I was hoping we’d get some sense out of geek culture, but it seems that they are off indulging in anarchy at the moment – hence the Russell Brand position.
In fact it would be useful to address why ‘social anarchy’ couldn’t really work in a modern world given nature of power and the requirement of the monetary system. I struggle to see how it could avoid severe deflation due to the paradox of thrift.
I like this South Park scene from the Shenker-Osorio book. Sounds like Jens Weidmann lecturing the citizens of the Eurozone.
Neil,
I suggest you would have less problems with Anarchy as Noam Chomsky frames it. Democracy seems to run counter to anarchy but it is a perfectly acceptable position to accept forms of authority that can justify themselves to the public or be content to dismantle themselves when they cannot.

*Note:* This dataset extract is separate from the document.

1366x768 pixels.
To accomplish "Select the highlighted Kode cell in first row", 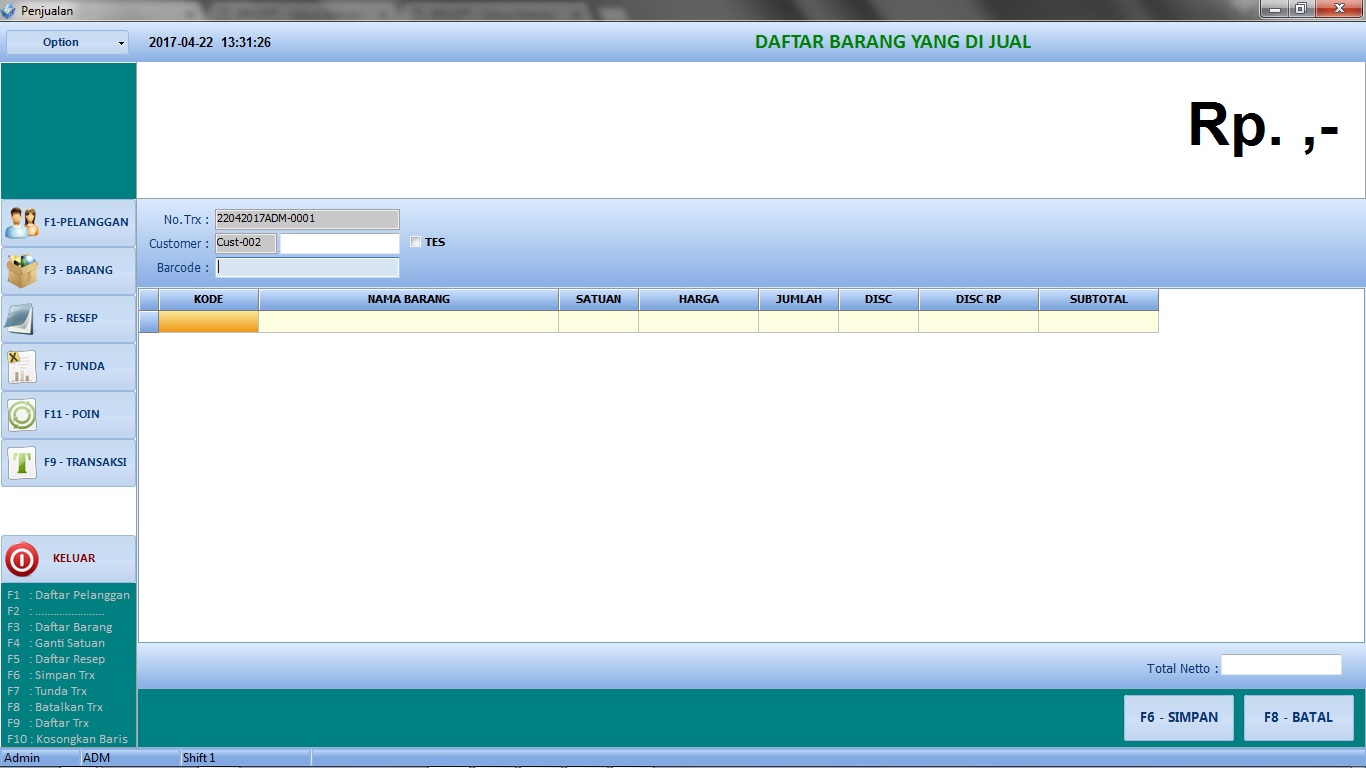I will coord(208,322).
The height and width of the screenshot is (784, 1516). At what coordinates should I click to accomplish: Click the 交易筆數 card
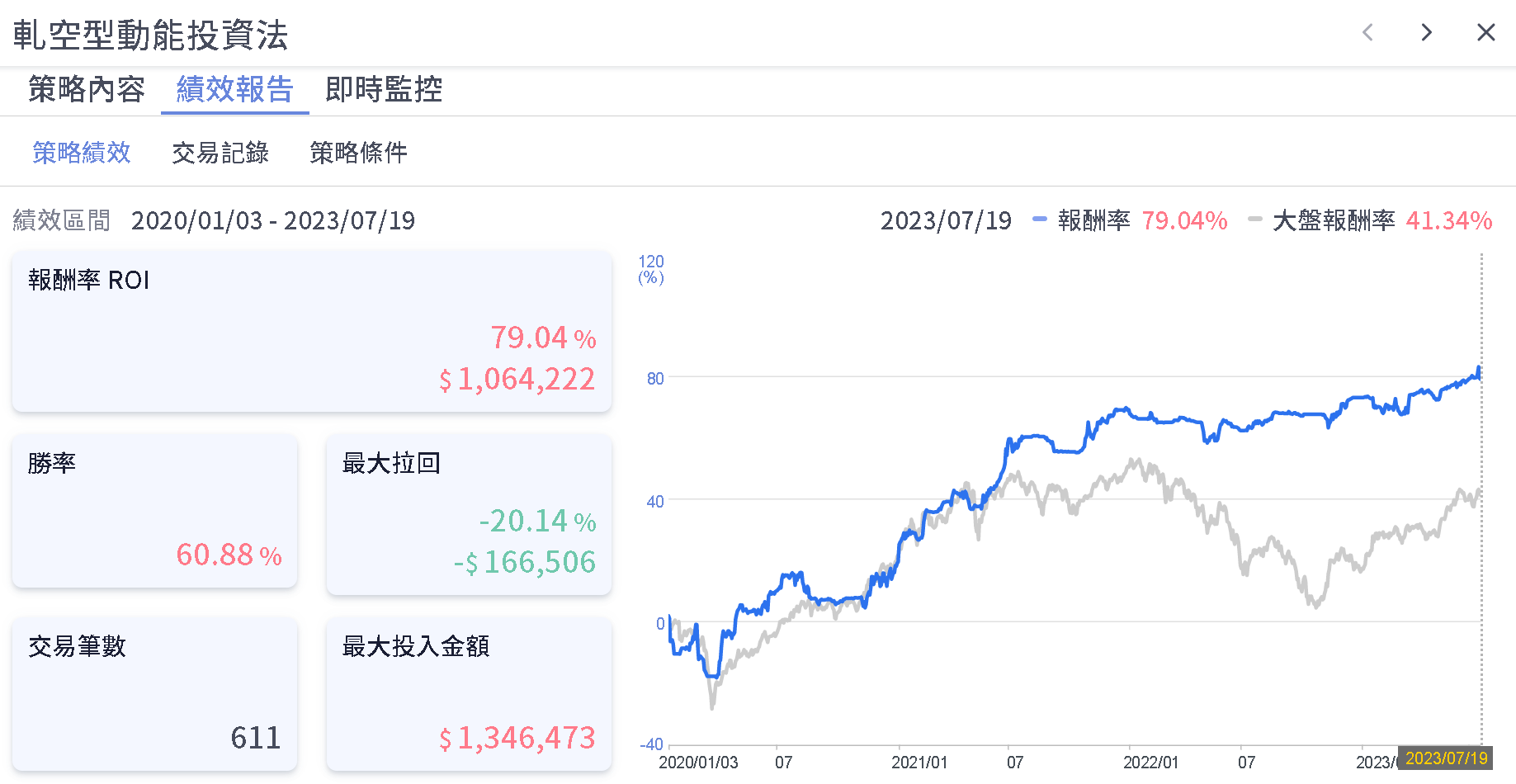(x=154, y=694)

I do see some potential problems with tax offices and central banks in such a system, but have no doubt that there are enough intelligent people in the world to propose a working form of anarchist democracy/socialism that addresses these institutions and the role they would need to play.
“there are enough intelligent people in the world to propose a working form of anarchist democracy/socialism ”
That’s a delusion I’m afraid. One that is currently shared by many systems people it would seem.
The reality of all ape tribes is that there is always a big ape – a big man, and it is nearly always a a man – who becomes dominant. That is the nature of the species.
The state is there to be the big man and stop any others rising up to replace it.
We can already see how anarchy pans out. You just have to go to Africa and see how all the little tribes never get together and achieve any progress. The result is an Ebola epidemic in the more chaotic Western African nations, and proper health controls and no Ebola in the nations that can garner a social response because they have an effective state.
Anarchy is another pipe dream – based on the myth that all people are all built like you. They are not. Systemically it doesn’t work because humans are not robots – just like for citizens income, free markets and all the other liberal thought experiments about how wonderful it would be if humans were not apes.
Rule #1 – it has to work with a bunch of bipedal apes, half of which aren’t intelligent by definition.
Neil,
Not so much deluded as optimistic. Anarchism will never exist in steady state – there will always be megalomaniacs but it is all about the electorate’s ability to spot them and knock them off their podium before they cause too much damage. Power structures and leaders may not be preferred but would certainly be tolerated as long as they appear to have the population’s best interests at heart.
The idea of anarchism as a permanent stateless society on a large scale IS deluded, but there could certainly be periods of time, nationally or locally, where the population is capable of self-direction, and more capable than any available leadership of the time.
Political powers must not be allowed to grow too large, and the same goes for economic power. A public banking option would go a long way to aiding this cause, as would frequent referendums, and the fostering of workers’ co-operatives.
It is funny how language shapes thought. The word for “debt” and “guilt” in German is the same – “schuld”. Hence Herr Oettinger naturally believes in severe punishment of “recidivist” debtors.